De duas a três vezes por semana, Julius vaga sem objetivo pela cidade. Assim, ele pretende fugir da vida previsível representada pelo trabalho no hospital, onde as relações com pacientes e colegas se tornaram mecânicas. Para ele, cada região de Nova York é "nutrida por um tipo diferente de substância" - sendo Manhattan "a mais estranha das ilhas", e não a mais incrível. O personagem, porém, não consegue extrair nada dessa constatação. O que ele observa, e oferece ao leitor como fato constante até a última página, é a solidão absoluta dos moradores de Nova York. "Eu vejo, no entanto, mais beleza e elegância na cidade do que o meu personagem."

Teju Cole mora no Brooklyn e, ao contrário de Julius, visita os outros boroughs da cidade: Manhattan, Queens, The Bronx e Staten Island. A sua perspectiva, admite o escritor, é mais ampla do ponto de vista histórico-cultural se comparada com a do narrador, para quem o passado é um "grande espaço vazio". Nesse universo, talvez inexistente segundo o personagem, "as pessoas e os acontecimentos estão flutuando à deriva". A Nigéria, a sua terra natal, encontra-se nesse lugar onde boiam as memórias esquecidas.

O coração vazio de Julius precisa das ruas cheias da cidade para processar o esquecimento do passado e a incapacidade de acessar o presente. As várias faces dos habitantes de Nova York o oprimem porque remetem à solidão. A descrição dos lugares em Open City é realista, mas o desdobramento dos fatos depende de uma dinâmica absurda. "Open City é um trabalho de ficção, mas eu quis escrevê-lo o mais próximo da realidade", diz Cole. "Essa opção significa incluir algo do ritmo e da inércia do cotidiano. Para conceber o livro, além de ler muito sobre Nova York, realizei longas caminhadas e descrevi em detalhes o que observei."
··········
[O QUE FAZER]
**a.** Resuma em duas frases o texto sobre o romance Open City.
**b.** De acordo com o texto sobre Open City, por que Julius vaga sem objetivo pela cidade de duas a três vezes por semana? Responda em até duas frases.
**c.** Escreva a continuação do texto sobre o romance Open City a partir da última frase apresentada.
Os dados não têm nenhum papel nesta atividade.

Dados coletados
··········
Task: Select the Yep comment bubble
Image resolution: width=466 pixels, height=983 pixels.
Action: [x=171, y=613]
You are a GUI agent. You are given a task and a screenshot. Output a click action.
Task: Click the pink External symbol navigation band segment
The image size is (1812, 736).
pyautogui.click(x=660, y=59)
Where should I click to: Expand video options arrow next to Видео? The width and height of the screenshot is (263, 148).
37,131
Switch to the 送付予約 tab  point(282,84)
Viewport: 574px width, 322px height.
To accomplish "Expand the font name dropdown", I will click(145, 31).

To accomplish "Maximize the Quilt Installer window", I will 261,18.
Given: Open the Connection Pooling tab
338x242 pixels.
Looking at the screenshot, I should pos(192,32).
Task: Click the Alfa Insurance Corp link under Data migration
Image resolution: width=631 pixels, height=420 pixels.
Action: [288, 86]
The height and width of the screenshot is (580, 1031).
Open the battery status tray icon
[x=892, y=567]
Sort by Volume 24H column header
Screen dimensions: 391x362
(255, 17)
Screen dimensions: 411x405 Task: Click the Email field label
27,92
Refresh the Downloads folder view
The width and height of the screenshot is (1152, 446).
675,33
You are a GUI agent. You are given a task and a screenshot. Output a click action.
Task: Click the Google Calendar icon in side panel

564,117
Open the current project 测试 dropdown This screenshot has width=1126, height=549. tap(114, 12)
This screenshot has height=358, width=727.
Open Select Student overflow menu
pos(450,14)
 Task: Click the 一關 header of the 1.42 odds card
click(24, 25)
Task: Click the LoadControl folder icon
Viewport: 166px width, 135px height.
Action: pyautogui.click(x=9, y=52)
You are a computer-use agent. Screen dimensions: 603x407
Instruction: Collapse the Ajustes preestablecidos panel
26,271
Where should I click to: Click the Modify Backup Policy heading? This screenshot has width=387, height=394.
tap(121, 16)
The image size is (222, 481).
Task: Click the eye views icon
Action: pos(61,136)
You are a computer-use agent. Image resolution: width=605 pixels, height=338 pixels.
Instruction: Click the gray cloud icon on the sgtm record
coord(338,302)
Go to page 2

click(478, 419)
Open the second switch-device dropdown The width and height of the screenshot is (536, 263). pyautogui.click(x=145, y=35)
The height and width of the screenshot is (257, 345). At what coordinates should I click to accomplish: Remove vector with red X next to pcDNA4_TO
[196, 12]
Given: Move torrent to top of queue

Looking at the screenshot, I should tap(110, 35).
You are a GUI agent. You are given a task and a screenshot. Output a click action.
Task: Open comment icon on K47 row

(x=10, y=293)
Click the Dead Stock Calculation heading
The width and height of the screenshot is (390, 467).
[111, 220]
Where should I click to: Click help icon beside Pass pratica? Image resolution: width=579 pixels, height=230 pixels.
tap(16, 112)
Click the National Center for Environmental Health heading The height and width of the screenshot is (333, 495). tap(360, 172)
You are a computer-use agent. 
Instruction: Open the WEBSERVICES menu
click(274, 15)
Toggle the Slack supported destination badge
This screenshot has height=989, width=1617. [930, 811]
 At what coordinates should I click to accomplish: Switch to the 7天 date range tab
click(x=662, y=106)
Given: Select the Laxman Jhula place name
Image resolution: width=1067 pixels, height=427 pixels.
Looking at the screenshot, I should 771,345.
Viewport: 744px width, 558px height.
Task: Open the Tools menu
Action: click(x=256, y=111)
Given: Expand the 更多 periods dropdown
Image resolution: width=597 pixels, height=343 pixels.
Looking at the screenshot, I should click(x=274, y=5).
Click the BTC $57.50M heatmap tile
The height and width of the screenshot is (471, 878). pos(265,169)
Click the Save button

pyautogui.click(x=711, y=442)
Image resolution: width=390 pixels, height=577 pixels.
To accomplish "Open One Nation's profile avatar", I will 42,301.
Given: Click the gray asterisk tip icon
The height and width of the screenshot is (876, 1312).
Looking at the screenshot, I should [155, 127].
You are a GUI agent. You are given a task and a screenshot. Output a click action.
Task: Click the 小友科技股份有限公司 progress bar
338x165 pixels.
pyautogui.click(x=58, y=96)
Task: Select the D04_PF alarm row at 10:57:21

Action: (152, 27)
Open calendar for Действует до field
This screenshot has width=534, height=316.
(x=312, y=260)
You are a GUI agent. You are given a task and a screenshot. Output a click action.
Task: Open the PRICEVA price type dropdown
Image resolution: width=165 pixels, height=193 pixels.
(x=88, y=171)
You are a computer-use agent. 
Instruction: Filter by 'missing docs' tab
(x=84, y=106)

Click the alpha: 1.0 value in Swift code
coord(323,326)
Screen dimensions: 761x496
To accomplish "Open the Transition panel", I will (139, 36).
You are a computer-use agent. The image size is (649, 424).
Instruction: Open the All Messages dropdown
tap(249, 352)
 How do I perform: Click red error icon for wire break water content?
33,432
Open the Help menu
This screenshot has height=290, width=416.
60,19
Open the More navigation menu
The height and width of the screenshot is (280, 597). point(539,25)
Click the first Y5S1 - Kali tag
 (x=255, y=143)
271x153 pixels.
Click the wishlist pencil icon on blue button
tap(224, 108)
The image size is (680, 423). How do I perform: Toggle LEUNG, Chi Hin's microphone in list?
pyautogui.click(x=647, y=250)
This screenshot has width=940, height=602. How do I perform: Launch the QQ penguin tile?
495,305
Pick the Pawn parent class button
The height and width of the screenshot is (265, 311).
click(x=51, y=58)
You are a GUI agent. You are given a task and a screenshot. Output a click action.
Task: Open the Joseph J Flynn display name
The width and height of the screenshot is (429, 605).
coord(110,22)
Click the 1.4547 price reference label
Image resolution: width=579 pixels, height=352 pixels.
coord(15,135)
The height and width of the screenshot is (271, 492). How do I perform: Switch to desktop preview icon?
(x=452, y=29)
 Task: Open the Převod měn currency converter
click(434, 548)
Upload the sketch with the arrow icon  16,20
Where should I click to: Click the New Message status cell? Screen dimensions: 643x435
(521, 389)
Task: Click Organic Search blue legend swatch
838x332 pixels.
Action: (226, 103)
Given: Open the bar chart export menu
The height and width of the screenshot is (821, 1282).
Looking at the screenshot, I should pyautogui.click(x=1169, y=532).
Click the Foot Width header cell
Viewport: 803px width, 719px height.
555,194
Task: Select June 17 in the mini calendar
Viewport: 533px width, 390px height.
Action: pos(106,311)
··········
[RESPOSTAS POR TAREFA]
**a.** Julius vaga pela cidade para fugir da vida previsível do trabalho no hospital e observa sobretudo a solidão absoluta dos moradores de Nova York. Teju Cole admite ter uma perspectiva histórico-cultural mais ampla do que a do narrador e conta que, para escrever o livro o mais próximo da realidade, leu muito sobre Nova York, fez longas caminhadas e descreveu em detalhes o que observou.

**b.** Ele pretende fugir da vida previsível representada pelo trabalho no hospital. Lá, as relações com pacientes e colegas se tornaram mecânicas.

**c.**
Os encontros do médico com outros personagens são fortuitos. Cole inventou territórios sociais que Julius se sente impelido a cruzar. No que o médico se transforma depois das perambulações pela metrópole multicultural é difícil saber; o que o protagonista traz sob a superfície está bem guardado. Esses segredos se mantêm inacessíveis mesmo nas situações mais dramáticas. É o caso do término do namoro com Nádege, que havia se mudado para São Francisco meses antes. O fim da relação foi comunicado sem surpresas por telefone.

Teju Cole se preocupa em enquadrar os tempos da tragédia, que representam uma ruptura emocional e temporal na trajetória do indivíduo, mas evita descrevê-los em tom melodramático ou sensacional. "Recentemente, enquanto editava algumas das minhas fotos, percebi que existem fortes conexões entre o meu jeito de fotografar e o meu estilo de escrita. Há uma tendência de capturar o momento decisivo na vida cotidiana", afirma Cole, que é fotógrafo e especialista em história da arte holandesa.

A observação precisa e a paciência na descrição parecem ser a herança do escritor para Julius. "Consigo ter uma visão mais ampla em fotografia, ajustando a profundidade do campo: o que está perto e o que está longe entram assim em foco", ressalta o ficcionista. "Quando escrevo, coloco os seres humanos sob uma perspectiva histórica abrangente, o hoje pode ser o mesmo período de 100 anos atrás."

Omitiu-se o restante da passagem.